Diff-CA: Separating Common and Salient Factors with Diffusion Models
This work addresses the problem of contrastive analysis for high-fidelity image generation, offering a diffusion-based alternative to VAEs/GANs that improves reconstruction quality and factor separation.
Diff-CA introduces a conditioning framework for diffusion models that separates common and salient factors between two data distributions, enabling high-fidelity image generation and editing. The method achieves effective decomposition without compromising generation quality, as demonstrated through targeted operations like swapping or interpolating salient factors.

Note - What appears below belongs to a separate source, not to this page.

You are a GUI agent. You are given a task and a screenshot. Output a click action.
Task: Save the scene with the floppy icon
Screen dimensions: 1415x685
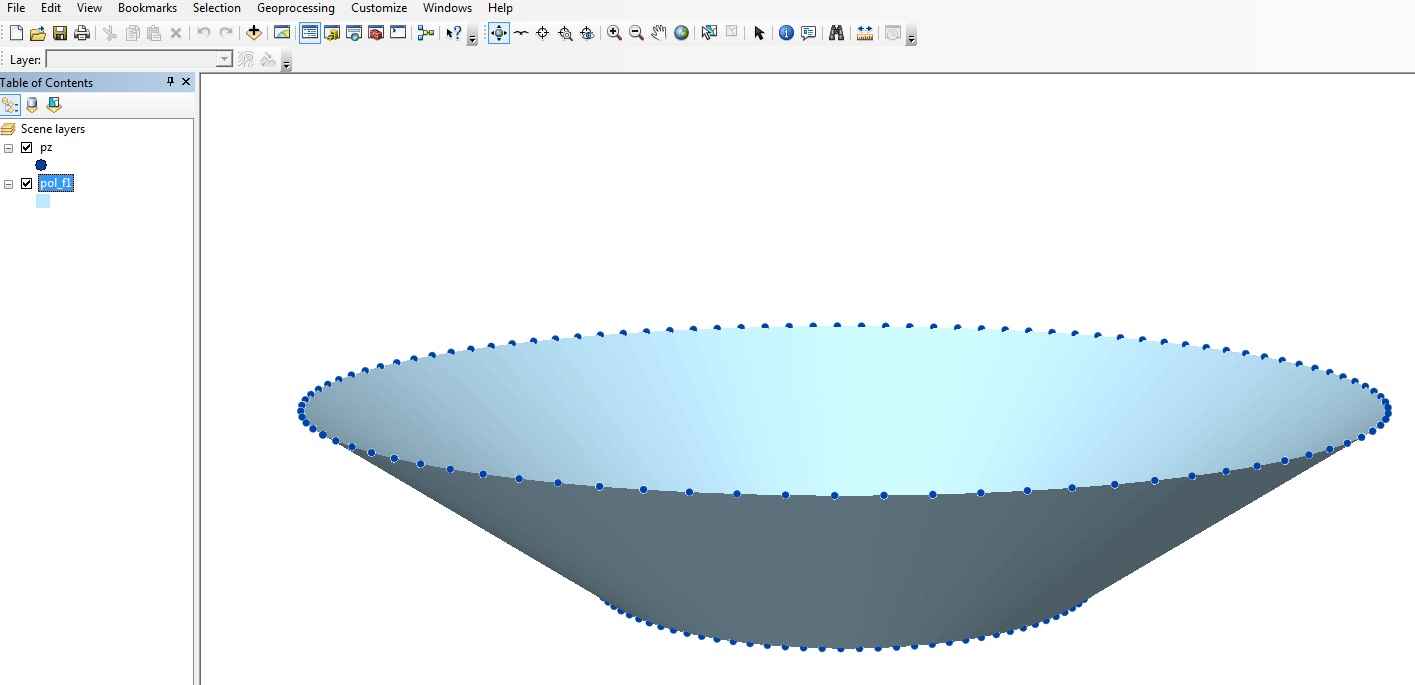pyautogui.click(x=60, y=33)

Contrastive Analysis aims to separate factors that are common between two data distributions from those that are salient to only one of them. Existing contrastive methods are based on generative models (e.g., VAEs or GANs) that often suffer from limited reconstruction and image quality, which hampers effective latent factor separation and limits their applicability to high-fidelity image generation and edition. We propose a novel conditioning framework for diffusion models that enables contrastive decomposition without compromising generation quality. We first train a prompt-free, image-conditioned diffusion model, and then learn to decompose the conditioning into a common and a salient factor, using weak supervision. We prove that the additive contrastive factorization, commonly assumed in prior work, is identifiable under mild conditions. This factorization enables targeted operations by swapping or interpolating only the salient factor.